Medical themes are threaded throughout Masterpiece Theater’s wildly popular Downton Abbey, from Matthew’s temporary paralysis during the Great War to Sybil’s tragic death from eclampsia. Now, an exhibit at the University of Minnesota Libraries will illuminate the medicine of Edwardian England as portrayed on Downton Abbey.
“Downton Abbey: Behind the Scenes of Health and Illness” is open through May 16, 2014 at the Wangensteen Historical Library of Biology and Medicine. Using books and artifacts from the library’s extensive early 20th century collections, the exhibit explores such themes as:
- Nursing, surgery, and combat injuries in World War I
- Maternal and child health; and
- Household medicine
The exhibit includes cookbooks, surgical manuals, and instruments; newspapers, photographs, and drawings; and clothing and other accessories from Edwardian England that highlight the experiences and concerns of 19th and 20th century medicine.
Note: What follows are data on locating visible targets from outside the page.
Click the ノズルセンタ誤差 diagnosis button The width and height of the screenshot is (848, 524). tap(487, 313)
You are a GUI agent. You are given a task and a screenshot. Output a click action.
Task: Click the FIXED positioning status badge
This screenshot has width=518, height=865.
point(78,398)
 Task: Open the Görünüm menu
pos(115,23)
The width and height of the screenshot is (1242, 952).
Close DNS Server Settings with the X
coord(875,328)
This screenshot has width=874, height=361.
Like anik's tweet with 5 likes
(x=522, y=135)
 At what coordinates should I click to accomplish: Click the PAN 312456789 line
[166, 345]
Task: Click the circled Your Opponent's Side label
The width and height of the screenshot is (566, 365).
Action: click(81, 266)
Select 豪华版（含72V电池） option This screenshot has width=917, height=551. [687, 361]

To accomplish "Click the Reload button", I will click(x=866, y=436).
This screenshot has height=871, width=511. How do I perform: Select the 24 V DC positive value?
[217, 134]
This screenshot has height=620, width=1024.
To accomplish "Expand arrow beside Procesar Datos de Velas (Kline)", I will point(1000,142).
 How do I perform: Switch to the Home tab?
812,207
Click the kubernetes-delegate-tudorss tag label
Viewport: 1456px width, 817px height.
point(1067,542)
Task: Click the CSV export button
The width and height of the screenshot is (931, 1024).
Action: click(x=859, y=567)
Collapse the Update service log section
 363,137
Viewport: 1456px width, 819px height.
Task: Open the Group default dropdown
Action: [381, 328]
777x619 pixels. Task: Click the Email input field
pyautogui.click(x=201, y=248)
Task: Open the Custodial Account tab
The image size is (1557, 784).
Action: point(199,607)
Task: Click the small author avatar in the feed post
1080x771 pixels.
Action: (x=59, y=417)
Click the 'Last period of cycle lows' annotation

“The history of medicine is an exciting lens for the show’s viewers because it lends insight to both everyday and exceptional hopes regarding fears about the body, family, and community,” said Lois Hendrickson, co-curator of the exhibit.
The early 20th century saw numerous changes in medical practice, she said, adding that sanitation was greatly improved and surgeries were more successful. The medical profession itself was in the midst of a professional revolution, she said, because of a heightened interest in specialization and the decreasing status of general, or family, doctors.